Reproduce word for word the section of the passage on screen resolution and graphics performance from "On a tablet, a" up to and including "the physical screen.".

QUOTED PASSAGE –
======

When you downscale an image, you have less pixels to handle only in the sense that the image becomes smaller. The actual display still requires that all of the physical pixels be addressed before it can display anything. The only reason that you see graphical performance improve in say, a computer video game when you're playing on a lower resolution is when the bottleneck is the graphics card rendering an image. If your computer is struggling with the output, then you have a different set of problems.
On a tablet, a game that's not built to the screen resolution (let's say it's designed for a 720p panel for the sake of argument) will keep load fairly light on the GPU for rendering, but the same amount of work as normal to display (although this is a simplification, it'll work for these purposes). That's because whether the content is 720p or 1080p doesn't matter-- the GPU still needs to figure out how to stretch it to the dimensions of the physical screen.

======

DATA EXCERPT –
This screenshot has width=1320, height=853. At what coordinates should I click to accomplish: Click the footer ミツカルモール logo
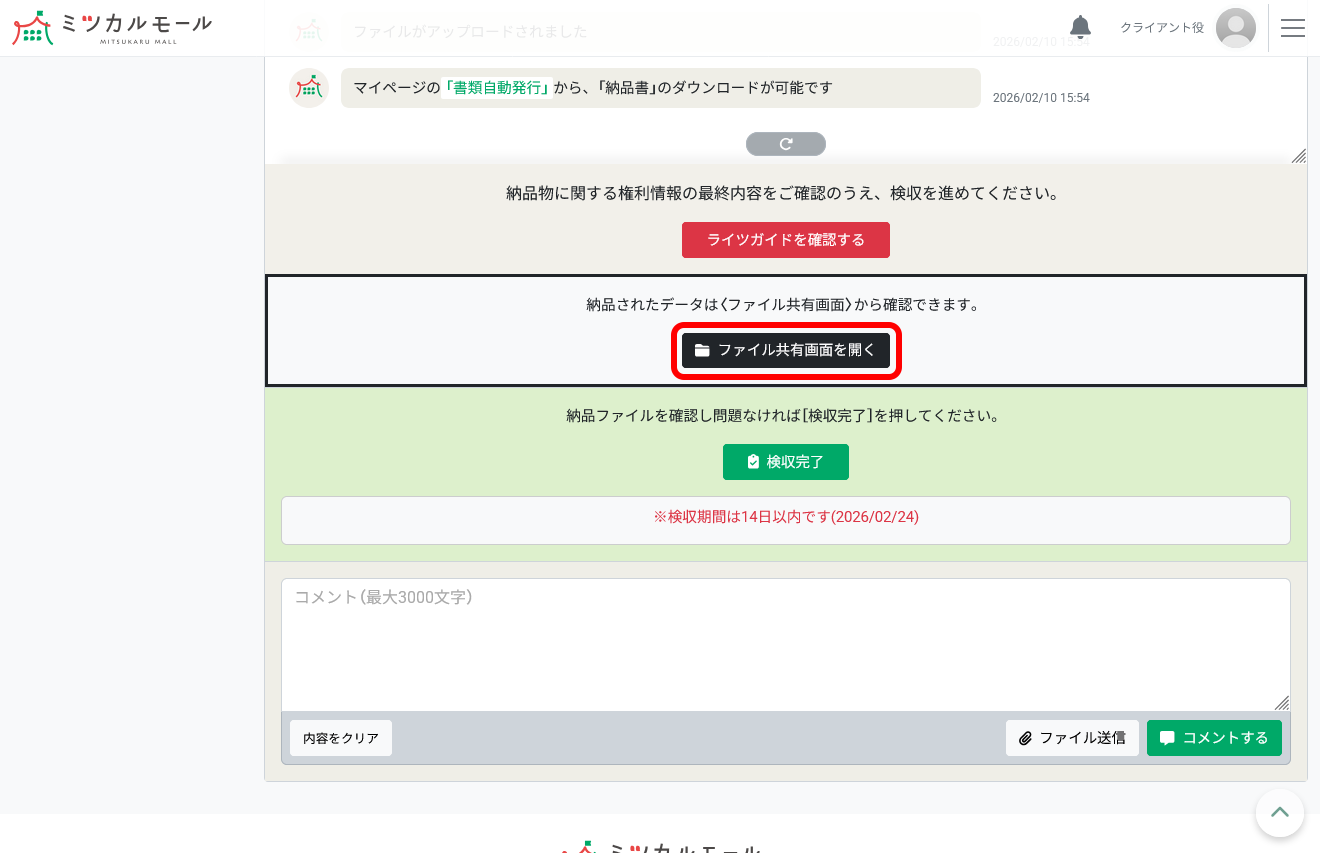(660, 848)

======

THE RESULT –
On a tablet, a game that's not built to the screen resolution (let's say it's designed for a 720p panel for the sake of argument) will keep load fairly light on the GPU for rendering, but the same amount of work as normal to display (although this is a simplification, it'll work for these purposes). That's because whether the content is 720p or 1080p doesn't matter-- the GPU still needs to figure out how to stretch it to the dimensions of the physical screen.